I think pasta might be making a comeback. I keep seeing recipes everywhere for fun, light, summery dishes using orzo, penne, and spaghetti.I admit I long for the days when I could feast on pasta and not feel like I’m committing a crime. Is pasta bad for me? Probably not. Can I eat an “appropriate” amount and feel satisfied? Definitely not. Especially when my mom is the one making it. That’s why I love zucchini noodles. I can be a little glutinous and still feel good about myself.
Last week I shared this cold zoodle salad with you. This week I went with a warm dish. Pasta Puttanesca is actually a childhood favorite. I love anything with olives and although this is not a traditional Puttanesca sauce, it worked perfectly for me.

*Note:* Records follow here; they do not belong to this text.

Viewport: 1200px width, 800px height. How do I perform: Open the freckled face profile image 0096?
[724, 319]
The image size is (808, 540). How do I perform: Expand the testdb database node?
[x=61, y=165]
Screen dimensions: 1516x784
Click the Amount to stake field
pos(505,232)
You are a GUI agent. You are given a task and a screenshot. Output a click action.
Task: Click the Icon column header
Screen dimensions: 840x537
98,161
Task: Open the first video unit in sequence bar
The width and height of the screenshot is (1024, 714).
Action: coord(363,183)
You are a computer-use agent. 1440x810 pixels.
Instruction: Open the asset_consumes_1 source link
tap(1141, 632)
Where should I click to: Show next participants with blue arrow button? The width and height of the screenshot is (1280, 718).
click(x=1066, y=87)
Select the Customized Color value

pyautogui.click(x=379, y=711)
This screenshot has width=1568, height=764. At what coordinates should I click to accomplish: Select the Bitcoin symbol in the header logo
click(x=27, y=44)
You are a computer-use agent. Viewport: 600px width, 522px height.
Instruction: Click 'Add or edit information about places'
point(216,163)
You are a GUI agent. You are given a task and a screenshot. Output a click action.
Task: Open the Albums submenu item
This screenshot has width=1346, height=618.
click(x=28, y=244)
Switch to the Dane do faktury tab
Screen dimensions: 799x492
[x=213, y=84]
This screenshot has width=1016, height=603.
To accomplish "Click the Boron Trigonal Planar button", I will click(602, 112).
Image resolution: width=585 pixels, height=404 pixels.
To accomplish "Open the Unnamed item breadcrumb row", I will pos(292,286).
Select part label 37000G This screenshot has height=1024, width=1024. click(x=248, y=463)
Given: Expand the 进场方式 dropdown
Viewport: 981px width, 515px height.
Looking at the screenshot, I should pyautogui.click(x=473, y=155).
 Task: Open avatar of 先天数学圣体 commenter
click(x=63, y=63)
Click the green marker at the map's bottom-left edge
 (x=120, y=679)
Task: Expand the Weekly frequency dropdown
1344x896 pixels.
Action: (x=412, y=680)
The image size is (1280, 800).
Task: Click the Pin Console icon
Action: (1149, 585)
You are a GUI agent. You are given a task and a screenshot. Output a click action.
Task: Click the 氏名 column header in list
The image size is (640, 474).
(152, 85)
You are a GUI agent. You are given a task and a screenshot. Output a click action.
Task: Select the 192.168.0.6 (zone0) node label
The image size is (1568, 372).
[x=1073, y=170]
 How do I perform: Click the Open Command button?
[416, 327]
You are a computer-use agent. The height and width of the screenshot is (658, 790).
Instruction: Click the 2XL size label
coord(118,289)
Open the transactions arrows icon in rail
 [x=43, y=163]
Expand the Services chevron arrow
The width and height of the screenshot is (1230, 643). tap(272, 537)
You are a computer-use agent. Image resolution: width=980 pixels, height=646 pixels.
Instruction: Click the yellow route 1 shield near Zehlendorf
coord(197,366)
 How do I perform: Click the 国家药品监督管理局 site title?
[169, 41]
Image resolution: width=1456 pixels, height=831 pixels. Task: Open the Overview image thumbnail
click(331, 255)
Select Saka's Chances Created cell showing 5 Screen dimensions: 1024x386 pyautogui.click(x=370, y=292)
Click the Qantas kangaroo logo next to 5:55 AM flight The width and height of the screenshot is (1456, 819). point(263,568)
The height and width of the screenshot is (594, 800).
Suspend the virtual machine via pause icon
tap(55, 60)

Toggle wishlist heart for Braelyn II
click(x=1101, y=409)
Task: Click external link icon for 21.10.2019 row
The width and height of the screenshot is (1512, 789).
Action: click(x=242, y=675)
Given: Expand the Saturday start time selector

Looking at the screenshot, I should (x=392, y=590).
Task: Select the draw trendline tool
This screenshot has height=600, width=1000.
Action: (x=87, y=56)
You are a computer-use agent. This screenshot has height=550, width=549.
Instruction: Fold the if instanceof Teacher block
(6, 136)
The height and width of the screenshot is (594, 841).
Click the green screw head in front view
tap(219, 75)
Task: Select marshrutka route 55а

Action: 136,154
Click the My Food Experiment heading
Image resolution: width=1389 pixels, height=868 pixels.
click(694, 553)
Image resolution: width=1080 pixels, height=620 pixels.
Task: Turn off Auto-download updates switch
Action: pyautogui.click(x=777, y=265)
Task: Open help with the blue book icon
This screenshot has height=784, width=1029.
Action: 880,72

These fancy cherry tomatoes were my inspiration. Aren’t they amazing? They made a lovely base for my sauce. I sauteed them in a pan with some olive oil, garlic and anchovy paste until softened. Then I added the capers, olives and fresh basil. My house smelled gorgeous while this sauce was cooking up. To me, there’s not much better a smell than that of sauteed garlic — it’s always the start of something delicious!
It’s such a simple dish, yet it has so much flavor. If you love Puttanesca, you will love this sauce! So tell me, have you tried substituting your favorite pasta dishes with zucchini noodles yet? I promise, you won’t be disappointed. Once you get the hang of it, you’ll be so happy you can start to enjoy pasta again without feeling “bad” about it.